令和8年診療報酬改定の内容
心不全治療による再入院予防を推進する観点から、急性心不全で入院した患者に対して、早期から多職種による介入を実施し、退院後も必要な治療を地域で連携して実施した場合について、新たな評価を行う。
【解説動画】*厚生労働省
【説明資料】

(参考:厚生労働省説明スライド 2頁より)
第2 具体的な内容
呼吸困難等の症状を伴う急性心不全を発症し入院した患者に対し、地域連携に係る要件を満たした保険医療機関が、多職種により心不全の再入院予防の取組を行う場合の評価を新設する。
(新) B001-10 心不全再入院予防継続管理料
イ 心不全再入院予防継続管理料1 1,000点
ロ 心不全再入院予防継続管理料2
(1) 6回目まで 700点
(2) 7回目以降 225点
ハ 心不全再入院予防継続管理料3
(1) 6回目まで 400点
(2) 7回目以降 225点
[対象患者]
(1) 慢性心不全の急性増悪を含む急性心不全を発症し、施設基準を満たす保険医療機関の一般病棟に入院している患者のうち、次のいずれにも該当するもの
① 慢性心不全の急性増悪を含む急性心不全に対し、関連学会のガイドラインに基づいて心機能の評価、原因精査、リスク評価及び必要な治療等が実施されていること
② 入院中に運動療法を実施していること
(2) イを算定していた入院中の患者以外の患者であって、施設基準を満たす保険医療機関の医師、看護師又は保健師、薬剤師及び管理栄養士等の共同により心不全の計画的な評価並びに治療等が実施されたもの
(3) イ又はロを算定していた入院中の患者以外の患者であって、施設基準を満たす保険医療機関において継続して心不全の計画的な評価及び治療等が実施されたもの
[算定要件]
(1) イについては、別に厚生労働大臣が定める施設基準に適合しているものとして保険医療機関が地方厚生局長等に届け出た病棟に入院している患者であって、慢性心不全の急性増悪を含む急性心不全で入院したものに対して、心不全による再入院の予防を目的として、心不全の計画的な評価及び治療等を行った場合に、当該入院中1回に限り算定する。
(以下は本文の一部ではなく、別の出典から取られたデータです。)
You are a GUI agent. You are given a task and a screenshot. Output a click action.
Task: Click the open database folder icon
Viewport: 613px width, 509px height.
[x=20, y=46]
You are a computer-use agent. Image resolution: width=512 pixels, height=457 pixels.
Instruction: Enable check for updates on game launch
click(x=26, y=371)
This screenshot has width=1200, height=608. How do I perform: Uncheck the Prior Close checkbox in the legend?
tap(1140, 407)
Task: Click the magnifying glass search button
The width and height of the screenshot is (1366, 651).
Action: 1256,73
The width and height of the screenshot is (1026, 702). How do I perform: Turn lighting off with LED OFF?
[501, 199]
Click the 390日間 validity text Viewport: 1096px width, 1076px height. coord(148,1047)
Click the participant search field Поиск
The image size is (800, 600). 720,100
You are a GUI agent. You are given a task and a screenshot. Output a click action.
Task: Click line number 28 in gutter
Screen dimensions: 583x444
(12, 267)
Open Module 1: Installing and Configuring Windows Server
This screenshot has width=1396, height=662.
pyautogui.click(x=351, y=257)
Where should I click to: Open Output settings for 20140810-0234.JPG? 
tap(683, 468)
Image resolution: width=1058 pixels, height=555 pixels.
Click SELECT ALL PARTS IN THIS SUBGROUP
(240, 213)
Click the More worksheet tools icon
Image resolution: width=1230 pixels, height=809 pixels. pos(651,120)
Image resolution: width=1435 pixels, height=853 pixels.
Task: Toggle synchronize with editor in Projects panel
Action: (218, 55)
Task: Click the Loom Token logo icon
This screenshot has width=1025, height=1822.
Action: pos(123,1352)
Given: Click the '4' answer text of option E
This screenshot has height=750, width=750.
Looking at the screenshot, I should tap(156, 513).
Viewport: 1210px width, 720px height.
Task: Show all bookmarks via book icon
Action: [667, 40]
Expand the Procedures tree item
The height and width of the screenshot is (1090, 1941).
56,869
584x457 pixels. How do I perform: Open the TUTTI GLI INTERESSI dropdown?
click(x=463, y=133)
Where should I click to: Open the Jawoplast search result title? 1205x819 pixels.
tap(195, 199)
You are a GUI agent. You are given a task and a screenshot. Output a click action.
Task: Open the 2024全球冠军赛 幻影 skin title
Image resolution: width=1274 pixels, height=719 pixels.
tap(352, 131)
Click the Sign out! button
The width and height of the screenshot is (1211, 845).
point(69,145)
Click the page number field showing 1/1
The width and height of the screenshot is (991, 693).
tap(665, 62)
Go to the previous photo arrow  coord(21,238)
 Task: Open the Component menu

(2) ロについては、別に厚生労働大臣が定める施設基準に適合しているものとして地方厚生局長等に届け出た保険医療機関において、入院中の患者以外の患者であって、イを算定したものに対して、継続して心不全の計画的な評価及び治療等を行った場合に、初回算定日の属する月から起算して1年を限度として、月1回に限り算定する。
(3) ハについては、別に厚生労働大臣が定める施設基準に適合しているものとして地方厚生局長等に届け出た保険医療機関において、入院中の患者以外の患者であって、イを算定したものに対して、継続して心不全の計画的な評価及び治療等を行った場合に、初回算定日の属する月から起算して1年を限度として、月1回に限り算定する。
(4) イについては、関係学会より示されている「心不全診療ガイドライン」に基づき、患者の心機能の評価、原因精査及びリスク評価を行い、薬物治療に加え、療養指導、食事指導及び運動指導等を必要に応じて個別に実施した場合に算定する。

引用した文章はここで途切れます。